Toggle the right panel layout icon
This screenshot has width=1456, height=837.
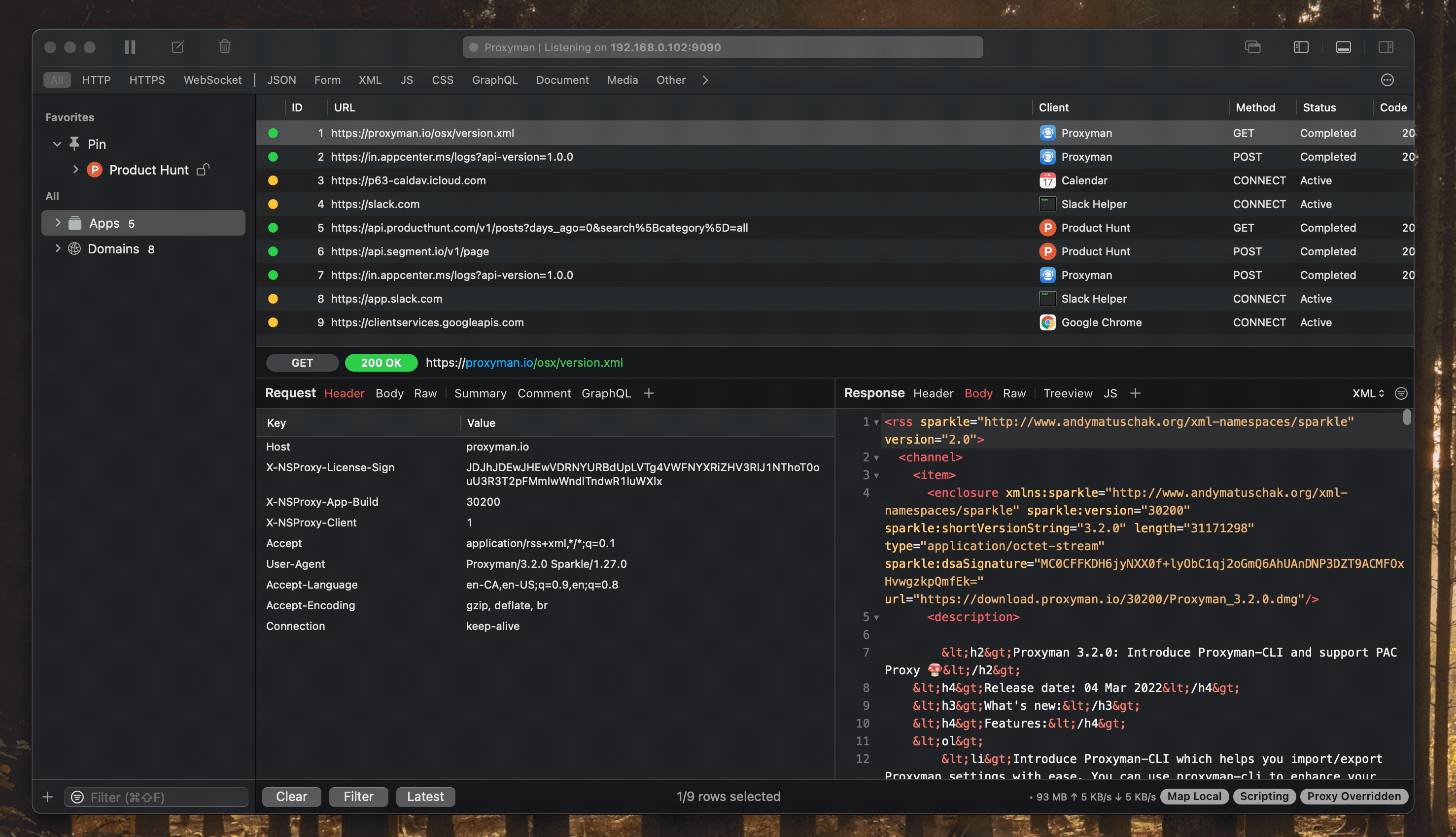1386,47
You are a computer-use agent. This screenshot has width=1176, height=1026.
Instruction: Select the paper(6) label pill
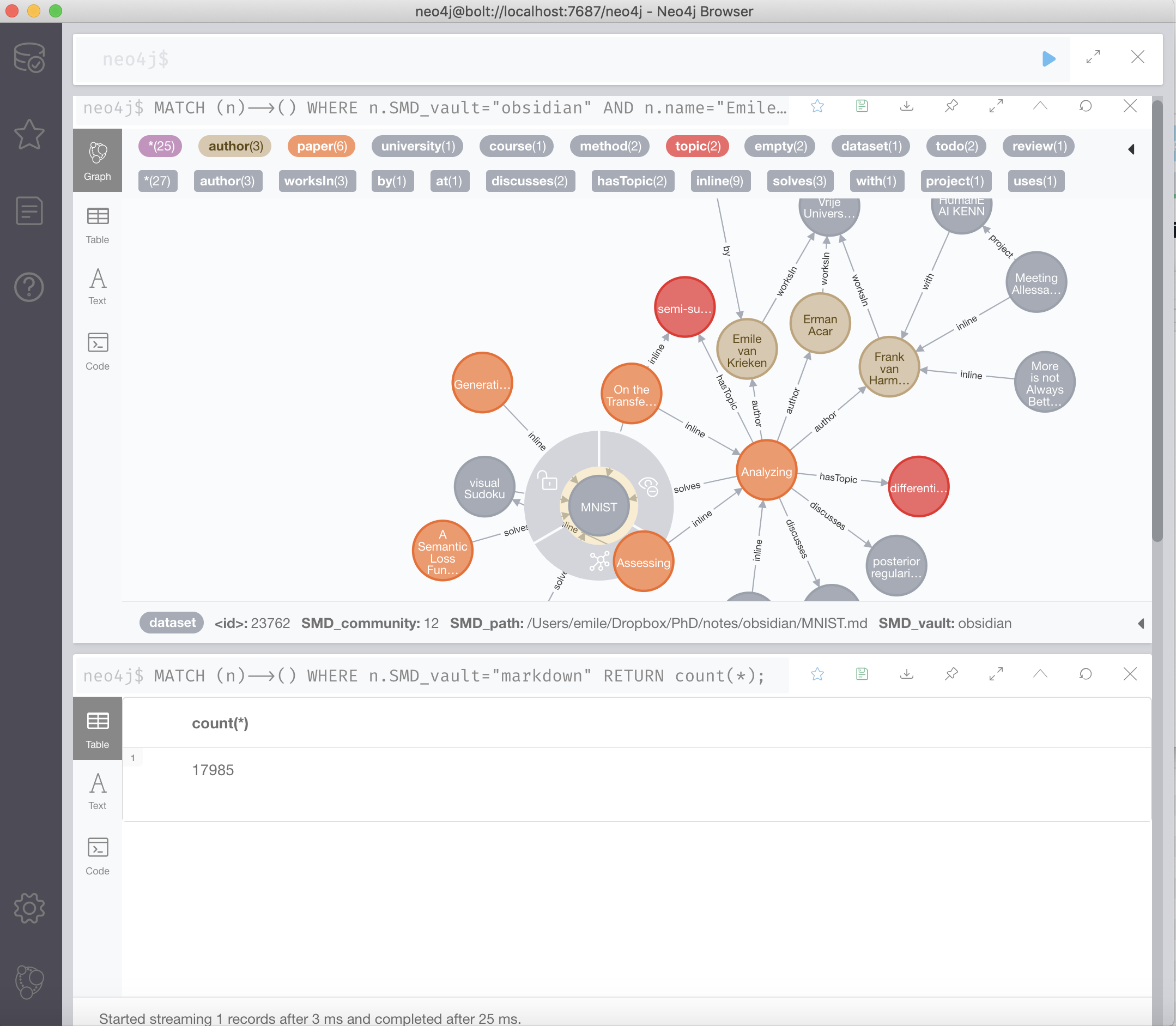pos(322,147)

○ ○ ○ ○

• **THE TASK**: The material should be returned verbatim, with all images omitted.

• **WRITTEN SOLUTION**:
Toggle the right panel layout icon
This screenshot has width=1456, height=837.
1386,47
You are a computer-use agent. This screenshot has width=1176, height=1026.
Instruction: Select the paper(6) label pill
pos(322,147)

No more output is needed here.